Beginning Dec. 16, Boston will move back to Phase 2 of Step 2 of the state’s reopening plan, resulting in the closure of many indoor businesses including gyms and fitness centers, according to Walsh.

“Unfortunately, we are at the point where we need to take stronger action to control COVID-19 in Boston, and urgently, to ensure our health care workers have the capacity to care for everyone in need,” Walsh explained during a news conference. “We are hopeful that by reducing opportunities for transmission throughout the region, we will reduce the spread of this deadly virus and maintain our ability to keep critical services open.”

Hours after Boston Medical Center received its first shipment of coronavirus vaccines, Walsh said establishments that host indoor activities such as museums, aquariums, bowling alleys, movie theaters, batting cages, and driving ranges will be forced to close to limit the transmission of the virus.

Indoor dining will be allowed to continue at restaurants with “strict adherence to guidelines,” Walsh said. Bar seating will not be permitted.

Hair salons, barbershops, offices, and retail shops can remain open with capacity restrictions in place, but Walsh urged employers to allow employees to work from home if possible.

Since Thanksgiving, coronavirus metrics have been trending negative with more ill patients flocking to city hospitals, Walsh noted. The percentage of occupied adult non-surge ICU beds at Boston hospitals has reportedly reached 90 percent.

The citywide positive test rate ballooned to 7.2 percent for the week ending on Dec. 6, up from 5.2 percent for the prior week.

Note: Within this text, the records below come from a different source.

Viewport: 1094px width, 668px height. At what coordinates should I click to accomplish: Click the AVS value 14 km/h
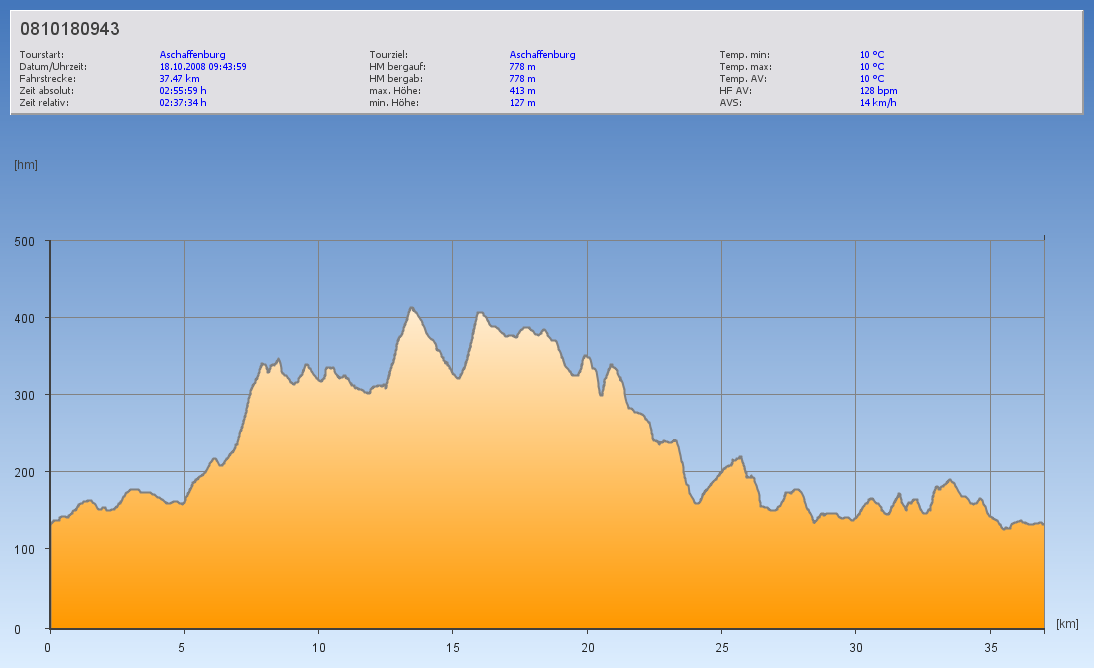click(x=877, y=103)
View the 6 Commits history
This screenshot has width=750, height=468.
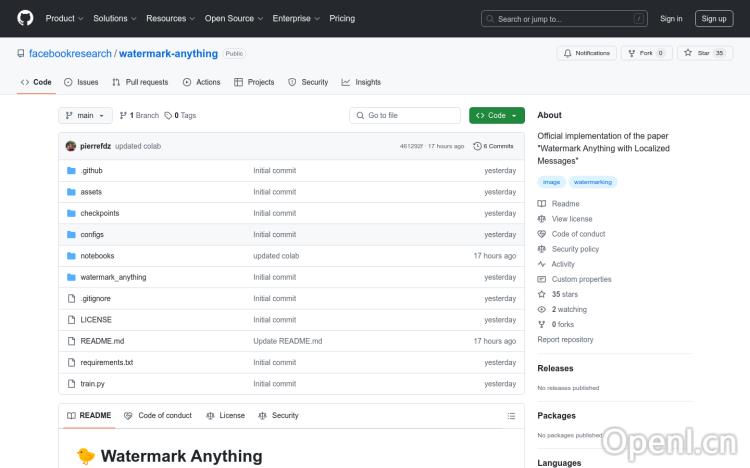click(494, 146)
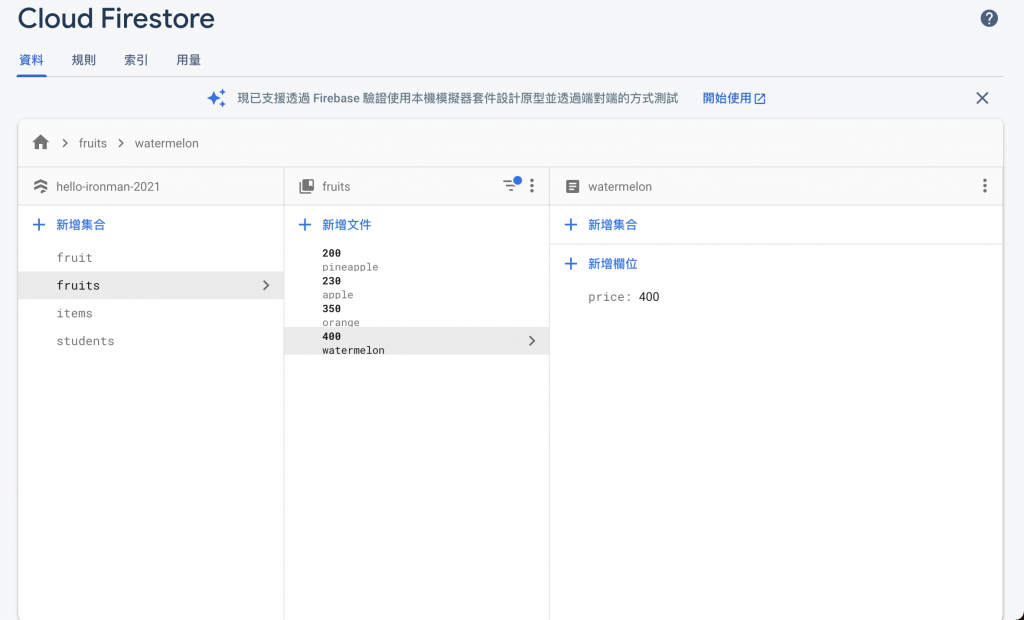Screen dimensions: 1024x620
Task: Click the help question mark icon
Action: coord(989,18)
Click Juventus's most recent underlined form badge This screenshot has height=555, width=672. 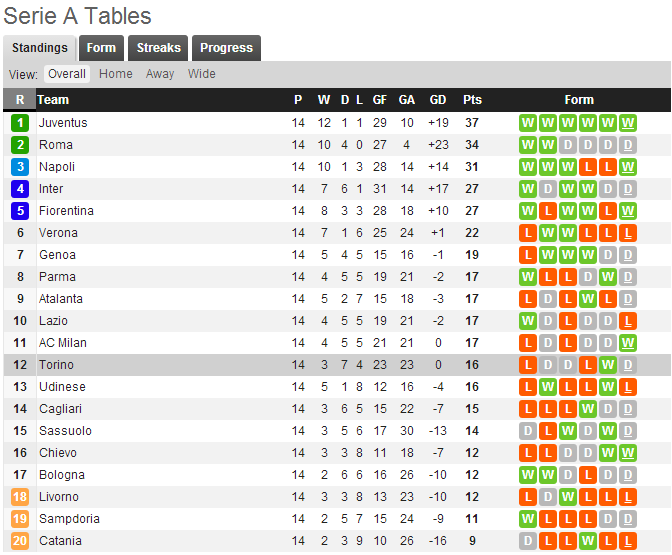tap(628, 123)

“Today’s rollback is about making individual sacrifices for the greater good,” Walsh said. “Our goal is to bring these numbers down.”

Lynn, Newton, Somerville, Brockton, Winthrop, and Arlington are also taking part in the rollback, according to Walsh.

“We’re not fighting the business community. We’re not fighting the economy. We’re not even fighting the governor or the legislature. We need to be fighting the pandemic,” Somerville Mayor Joseph Curtatone said, “but we need to be in-synch, lock step and heel in doing that if we’re going to keep people safe; if we’re going to get our economy recovering.”

Walsh begged all residents to refrain from attending or hosting holiday house parties.

“I’m sounding the alarm, letting people know how serious this is,” Walsh said. “This is real concerning for us.”

Between Nov. 8 and Dec. 5, there have been 12,583 new household clusters across the Commonwealth, according to the Massachusetts Department of Public Health. Those clusters have led to 31,921 confirmed coronavirus cases.

Last week, Gov. Charlie Baker announced a statewide rollback to Step 1 of Phase 3, but Boston had chosen not to move past that step in July.